I'm fully prepared to hear that I'm going about this all wrong. For the sake of simplicity, let's say that this regex will always start and end with double quotes (") to avoid adding another element in the mix. I really want to understand what I have so far.
Thanks for any assistance.
EDIT
As a test for the regex, I'm trying to find all string literals in the minified jQuery script with the following code (using the unutbu's pattern below):
STRLIT = r'''(?x) # verbose mode
(?<!\\) # not preceded by a backslash
" # a literal double-quote
.*? # non-greedy 1-or-more characters
(?<!\\) # not preceded by a backslash
" # a literal double-quote
'''
f = open("jquery.min.js","r")
jq = f.read()
f.close()
literals = re.findall(STRLIT,jq)
The answer below fixes almost all issues.
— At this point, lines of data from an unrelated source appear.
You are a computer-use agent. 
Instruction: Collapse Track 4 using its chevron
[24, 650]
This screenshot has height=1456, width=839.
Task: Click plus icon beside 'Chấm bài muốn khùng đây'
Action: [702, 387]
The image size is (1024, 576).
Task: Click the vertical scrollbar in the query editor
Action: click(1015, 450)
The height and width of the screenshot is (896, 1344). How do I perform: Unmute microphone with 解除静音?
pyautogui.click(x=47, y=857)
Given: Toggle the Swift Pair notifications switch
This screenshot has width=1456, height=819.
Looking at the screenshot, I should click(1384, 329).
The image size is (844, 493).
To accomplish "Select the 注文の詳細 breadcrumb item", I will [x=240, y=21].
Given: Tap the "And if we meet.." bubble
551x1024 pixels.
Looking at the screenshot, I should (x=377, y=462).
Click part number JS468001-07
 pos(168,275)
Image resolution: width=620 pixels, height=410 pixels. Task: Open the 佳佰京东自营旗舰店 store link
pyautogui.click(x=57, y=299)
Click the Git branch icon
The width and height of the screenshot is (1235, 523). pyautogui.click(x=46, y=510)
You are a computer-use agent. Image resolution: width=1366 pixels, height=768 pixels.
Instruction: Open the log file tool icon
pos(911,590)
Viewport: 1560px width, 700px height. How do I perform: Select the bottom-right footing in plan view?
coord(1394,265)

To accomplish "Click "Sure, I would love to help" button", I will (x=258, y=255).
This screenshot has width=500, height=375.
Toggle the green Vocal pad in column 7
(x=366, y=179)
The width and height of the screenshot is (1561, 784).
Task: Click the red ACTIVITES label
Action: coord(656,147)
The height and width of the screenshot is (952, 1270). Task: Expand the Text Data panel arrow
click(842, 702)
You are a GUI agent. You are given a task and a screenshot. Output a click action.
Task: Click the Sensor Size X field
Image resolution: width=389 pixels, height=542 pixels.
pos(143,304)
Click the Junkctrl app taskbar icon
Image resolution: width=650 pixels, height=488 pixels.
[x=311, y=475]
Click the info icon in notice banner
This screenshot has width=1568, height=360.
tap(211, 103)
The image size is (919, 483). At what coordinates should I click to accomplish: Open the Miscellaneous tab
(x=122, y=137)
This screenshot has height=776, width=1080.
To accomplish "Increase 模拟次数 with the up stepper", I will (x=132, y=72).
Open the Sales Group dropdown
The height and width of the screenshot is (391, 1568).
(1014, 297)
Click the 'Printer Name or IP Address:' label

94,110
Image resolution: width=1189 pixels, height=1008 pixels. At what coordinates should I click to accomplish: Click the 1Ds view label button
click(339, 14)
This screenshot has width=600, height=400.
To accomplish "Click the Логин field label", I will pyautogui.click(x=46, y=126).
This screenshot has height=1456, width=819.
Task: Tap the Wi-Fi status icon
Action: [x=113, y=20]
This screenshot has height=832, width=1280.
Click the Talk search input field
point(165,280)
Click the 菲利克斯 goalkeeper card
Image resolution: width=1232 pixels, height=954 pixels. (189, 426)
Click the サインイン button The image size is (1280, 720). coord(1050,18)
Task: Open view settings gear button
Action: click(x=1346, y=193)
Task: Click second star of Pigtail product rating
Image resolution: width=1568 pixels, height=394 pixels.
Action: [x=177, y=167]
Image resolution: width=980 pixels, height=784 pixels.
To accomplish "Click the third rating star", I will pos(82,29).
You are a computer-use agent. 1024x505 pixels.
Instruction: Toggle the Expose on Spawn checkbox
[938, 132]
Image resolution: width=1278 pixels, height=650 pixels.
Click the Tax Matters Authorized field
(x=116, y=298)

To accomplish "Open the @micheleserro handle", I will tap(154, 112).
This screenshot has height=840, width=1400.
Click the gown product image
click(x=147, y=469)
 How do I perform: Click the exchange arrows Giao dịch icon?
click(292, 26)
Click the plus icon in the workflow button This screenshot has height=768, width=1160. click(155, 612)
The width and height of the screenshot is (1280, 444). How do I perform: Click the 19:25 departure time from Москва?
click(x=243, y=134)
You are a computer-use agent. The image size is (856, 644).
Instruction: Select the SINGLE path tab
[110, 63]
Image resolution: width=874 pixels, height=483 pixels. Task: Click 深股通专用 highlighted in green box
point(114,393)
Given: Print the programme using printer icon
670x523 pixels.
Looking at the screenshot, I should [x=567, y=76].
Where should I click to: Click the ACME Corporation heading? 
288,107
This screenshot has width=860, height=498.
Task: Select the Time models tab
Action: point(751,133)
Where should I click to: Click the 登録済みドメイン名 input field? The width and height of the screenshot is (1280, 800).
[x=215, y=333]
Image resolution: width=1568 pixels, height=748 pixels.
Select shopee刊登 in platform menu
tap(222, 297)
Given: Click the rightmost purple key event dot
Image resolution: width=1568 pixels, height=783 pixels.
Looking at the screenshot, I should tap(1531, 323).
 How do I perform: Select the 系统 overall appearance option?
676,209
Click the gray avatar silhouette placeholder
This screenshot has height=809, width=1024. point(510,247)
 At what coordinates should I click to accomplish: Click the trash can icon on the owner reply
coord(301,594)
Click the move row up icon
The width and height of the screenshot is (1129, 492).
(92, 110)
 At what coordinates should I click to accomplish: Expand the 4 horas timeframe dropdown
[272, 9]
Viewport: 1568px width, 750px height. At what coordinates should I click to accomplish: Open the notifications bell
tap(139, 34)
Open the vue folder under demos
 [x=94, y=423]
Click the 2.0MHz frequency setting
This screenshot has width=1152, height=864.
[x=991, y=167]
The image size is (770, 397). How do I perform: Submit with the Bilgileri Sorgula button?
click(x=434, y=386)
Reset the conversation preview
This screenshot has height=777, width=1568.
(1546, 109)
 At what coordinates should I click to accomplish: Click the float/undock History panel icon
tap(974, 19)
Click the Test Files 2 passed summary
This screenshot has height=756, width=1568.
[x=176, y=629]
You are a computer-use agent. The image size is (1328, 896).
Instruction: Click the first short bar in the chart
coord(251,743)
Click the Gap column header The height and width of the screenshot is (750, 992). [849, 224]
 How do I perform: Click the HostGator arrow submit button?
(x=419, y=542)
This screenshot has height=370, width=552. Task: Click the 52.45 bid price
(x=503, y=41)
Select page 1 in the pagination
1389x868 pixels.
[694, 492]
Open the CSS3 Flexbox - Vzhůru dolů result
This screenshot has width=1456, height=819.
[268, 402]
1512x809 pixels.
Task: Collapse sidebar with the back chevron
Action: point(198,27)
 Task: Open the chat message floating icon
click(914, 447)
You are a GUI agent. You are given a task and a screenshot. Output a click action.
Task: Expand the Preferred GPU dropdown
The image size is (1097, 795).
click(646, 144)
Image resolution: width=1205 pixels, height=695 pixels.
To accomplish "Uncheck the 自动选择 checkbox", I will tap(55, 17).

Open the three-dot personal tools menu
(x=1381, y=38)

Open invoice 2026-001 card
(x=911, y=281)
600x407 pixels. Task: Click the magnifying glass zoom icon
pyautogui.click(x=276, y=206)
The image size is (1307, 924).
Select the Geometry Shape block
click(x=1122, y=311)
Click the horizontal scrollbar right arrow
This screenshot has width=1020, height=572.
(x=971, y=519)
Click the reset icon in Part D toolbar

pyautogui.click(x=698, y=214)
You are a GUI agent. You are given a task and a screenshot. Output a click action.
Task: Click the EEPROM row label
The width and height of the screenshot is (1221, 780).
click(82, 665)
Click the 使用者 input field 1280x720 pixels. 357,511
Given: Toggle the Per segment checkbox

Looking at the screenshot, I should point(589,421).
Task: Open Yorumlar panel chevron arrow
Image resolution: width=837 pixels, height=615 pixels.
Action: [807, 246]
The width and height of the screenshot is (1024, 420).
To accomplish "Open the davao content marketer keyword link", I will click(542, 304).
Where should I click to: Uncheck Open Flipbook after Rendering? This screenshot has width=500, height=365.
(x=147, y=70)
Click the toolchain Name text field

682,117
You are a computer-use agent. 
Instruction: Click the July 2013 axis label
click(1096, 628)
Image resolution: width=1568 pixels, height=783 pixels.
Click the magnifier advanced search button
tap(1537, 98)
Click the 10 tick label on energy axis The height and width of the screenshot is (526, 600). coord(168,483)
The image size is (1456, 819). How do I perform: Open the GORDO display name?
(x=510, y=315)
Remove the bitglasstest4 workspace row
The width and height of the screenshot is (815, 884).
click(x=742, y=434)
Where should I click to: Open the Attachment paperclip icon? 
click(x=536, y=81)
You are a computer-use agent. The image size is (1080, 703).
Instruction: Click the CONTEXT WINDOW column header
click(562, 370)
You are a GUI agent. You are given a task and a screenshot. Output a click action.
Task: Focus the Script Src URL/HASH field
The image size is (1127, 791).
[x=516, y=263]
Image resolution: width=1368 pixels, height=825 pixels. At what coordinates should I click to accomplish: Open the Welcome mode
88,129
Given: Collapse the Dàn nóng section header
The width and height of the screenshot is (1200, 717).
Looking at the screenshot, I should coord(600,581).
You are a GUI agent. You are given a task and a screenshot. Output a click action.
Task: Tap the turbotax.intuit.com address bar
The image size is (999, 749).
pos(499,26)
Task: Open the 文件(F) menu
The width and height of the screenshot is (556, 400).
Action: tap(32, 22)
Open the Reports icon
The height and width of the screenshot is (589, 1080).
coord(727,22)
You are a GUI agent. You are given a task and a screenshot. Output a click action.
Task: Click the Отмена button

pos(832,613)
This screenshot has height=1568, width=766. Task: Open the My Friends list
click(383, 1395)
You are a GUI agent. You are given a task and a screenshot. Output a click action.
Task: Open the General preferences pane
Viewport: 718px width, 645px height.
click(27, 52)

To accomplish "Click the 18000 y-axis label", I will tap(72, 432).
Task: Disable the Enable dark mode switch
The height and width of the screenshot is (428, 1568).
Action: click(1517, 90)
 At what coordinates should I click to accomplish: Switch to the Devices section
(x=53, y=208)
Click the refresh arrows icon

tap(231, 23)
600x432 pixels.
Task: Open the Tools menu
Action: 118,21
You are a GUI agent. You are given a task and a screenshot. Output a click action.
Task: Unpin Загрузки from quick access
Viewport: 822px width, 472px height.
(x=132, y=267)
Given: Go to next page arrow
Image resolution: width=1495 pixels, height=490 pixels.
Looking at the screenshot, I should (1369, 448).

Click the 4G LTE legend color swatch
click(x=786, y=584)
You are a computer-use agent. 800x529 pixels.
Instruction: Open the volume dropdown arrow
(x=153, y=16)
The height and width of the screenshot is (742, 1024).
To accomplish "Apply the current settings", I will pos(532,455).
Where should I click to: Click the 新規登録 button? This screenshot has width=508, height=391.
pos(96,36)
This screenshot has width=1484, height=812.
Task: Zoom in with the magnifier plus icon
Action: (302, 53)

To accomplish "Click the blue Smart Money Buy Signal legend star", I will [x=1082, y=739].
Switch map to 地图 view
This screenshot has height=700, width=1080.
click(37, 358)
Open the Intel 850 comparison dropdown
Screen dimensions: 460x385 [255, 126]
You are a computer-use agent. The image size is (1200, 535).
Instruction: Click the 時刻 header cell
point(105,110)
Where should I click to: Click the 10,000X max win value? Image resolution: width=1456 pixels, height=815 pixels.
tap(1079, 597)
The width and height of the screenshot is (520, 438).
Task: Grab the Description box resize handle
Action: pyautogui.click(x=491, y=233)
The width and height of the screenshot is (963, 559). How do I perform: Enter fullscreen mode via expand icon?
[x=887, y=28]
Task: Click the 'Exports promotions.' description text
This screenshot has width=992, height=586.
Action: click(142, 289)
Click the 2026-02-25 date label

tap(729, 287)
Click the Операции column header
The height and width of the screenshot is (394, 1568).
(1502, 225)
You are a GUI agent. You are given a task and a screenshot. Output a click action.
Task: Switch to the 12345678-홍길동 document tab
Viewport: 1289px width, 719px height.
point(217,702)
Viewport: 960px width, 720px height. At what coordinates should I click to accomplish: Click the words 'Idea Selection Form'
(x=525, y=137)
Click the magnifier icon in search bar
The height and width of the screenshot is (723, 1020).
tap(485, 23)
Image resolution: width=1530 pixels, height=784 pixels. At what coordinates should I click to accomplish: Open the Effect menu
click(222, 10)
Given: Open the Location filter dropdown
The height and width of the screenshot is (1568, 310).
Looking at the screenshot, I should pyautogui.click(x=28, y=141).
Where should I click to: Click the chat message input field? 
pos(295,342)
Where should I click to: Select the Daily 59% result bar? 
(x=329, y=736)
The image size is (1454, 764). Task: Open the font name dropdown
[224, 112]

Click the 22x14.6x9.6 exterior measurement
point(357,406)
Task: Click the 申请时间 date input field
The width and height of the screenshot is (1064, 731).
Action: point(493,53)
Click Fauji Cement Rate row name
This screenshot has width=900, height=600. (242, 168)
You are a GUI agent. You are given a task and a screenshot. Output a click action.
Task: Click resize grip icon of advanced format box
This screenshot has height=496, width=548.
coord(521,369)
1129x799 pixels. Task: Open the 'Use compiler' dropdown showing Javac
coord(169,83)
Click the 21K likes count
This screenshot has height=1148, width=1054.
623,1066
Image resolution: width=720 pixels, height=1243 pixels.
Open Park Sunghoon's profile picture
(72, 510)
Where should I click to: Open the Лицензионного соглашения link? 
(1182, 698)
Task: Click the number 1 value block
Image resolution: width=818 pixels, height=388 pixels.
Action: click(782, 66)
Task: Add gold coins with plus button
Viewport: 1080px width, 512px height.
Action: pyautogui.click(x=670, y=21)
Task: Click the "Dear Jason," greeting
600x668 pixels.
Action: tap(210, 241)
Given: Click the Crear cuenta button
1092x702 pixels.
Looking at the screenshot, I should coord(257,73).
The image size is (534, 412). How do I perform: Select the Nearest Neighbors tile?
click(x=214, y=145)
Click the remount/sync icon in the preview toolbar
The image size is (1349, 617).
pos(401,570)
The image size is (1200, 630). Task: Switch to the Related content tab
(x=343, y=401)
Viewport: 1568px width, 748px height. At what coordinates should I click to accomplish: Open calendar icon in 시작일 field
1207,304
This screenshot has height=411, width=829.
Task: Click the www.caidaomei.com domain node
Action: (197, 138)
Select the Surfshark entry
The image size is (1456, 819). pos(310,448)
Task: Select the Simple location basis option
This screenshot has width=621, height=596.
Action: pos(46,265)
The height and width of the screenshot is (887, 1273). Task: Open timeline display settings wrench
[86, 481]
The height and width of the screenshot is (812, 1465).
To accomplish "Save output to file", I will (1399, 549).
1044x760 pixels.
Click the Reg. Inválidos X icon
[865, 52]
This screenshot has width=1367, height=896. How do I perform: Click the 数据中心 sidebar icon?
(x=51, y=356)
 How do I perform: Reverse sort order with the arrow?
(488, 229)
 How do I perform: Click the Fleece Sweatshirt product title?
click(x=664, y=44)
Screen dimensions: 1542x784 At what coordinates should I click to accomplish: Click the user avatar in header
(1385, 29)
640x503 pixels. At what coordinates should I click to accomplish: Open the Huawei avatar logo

The ones that do arise are within jquery's own regular expressions, which is a very edge case. The solution no longer misidentifies valid javascript as markdown links, which was really the goal.
I think I first saw this idea in... Jinja2's source code? Later transplanted it to Mako.
r'''(\"\"\"|\'\'\'|\"|\')((?<!\\)\\\1|.)*?\1'''
Which does the following:
(\"\"\"|\'\'\'|\"|\') matches a Python opening quote, because this happens to be taken from code for parsing Python. You probably don't need all those quote types.
((?<!\\)\\\1|.) matches: EITHER a matching quote that was escaped ONLY ONCE, OR any other character. So \\" will still be recognized as the end of the string.
*? non-greedily matches as many of those as possible.
And \1 is just the closing quote.
Alas, \\\" will still incorrectly be detected as the end of the string. (The template engines only use this to check if there is a string, not to extract it.) This is a problem very poorly suited for regular expressions; short of doing insane things in Perl, where you can embed real code inside a regex, I'm not sure it's possible even with PCRE. Though I'd love to be proven wrong. :) The killer is that (?<!...) has to be constant-length, but you want to check that there's any even number of backslashes before the closing quote.
If you want to get this correct, and not just mostly-correct, you might have to use a real parser. Have a look at parsley, pyparsing, or any of these tools.
edit: By the way, there's no need to check that the opening quote doesn't have a backslash before it. That's not valid syntax outside a string in JS (or Python).
Perhaps use two negative look behinds:
import re
text = r'''"This is a string with an \"escaped quote\" inside it". While ""===r?+r:wt.test(r)?st.parseJSON(r) :r}catch(o){}st.data(e,n,r)}else r=t}return r}function s(e){var t;for(t in e)if(("data" '''
for match in (re.findall(r'''(?x) # verbose mode
(?<!\\) # not preceded by a backslash
" # a literal double-quote
.*? # 1-or-more characters
(?<!\\) # not preceded by a backslash
" # a literal double-quote
''', text)):
print(match)
yields
"This is a string with an \"escaped quote\" inside it"
""
"data"
The question mark in .+? makes the pattern non-greedy. The non-greediness causes the pattern to match when it encounters the first unescaped double quotation mark.
Using python, the correct regex matching double quoted string is:
pattern = r'"(\.|[^"])*"'
It describes strings starts and ends with ". For each character inside the two double quotes, it's either an escaped character OR any character expect ".
unutbu's ansever is wrong because for valid string "\\\\", cannot matched by that pattern.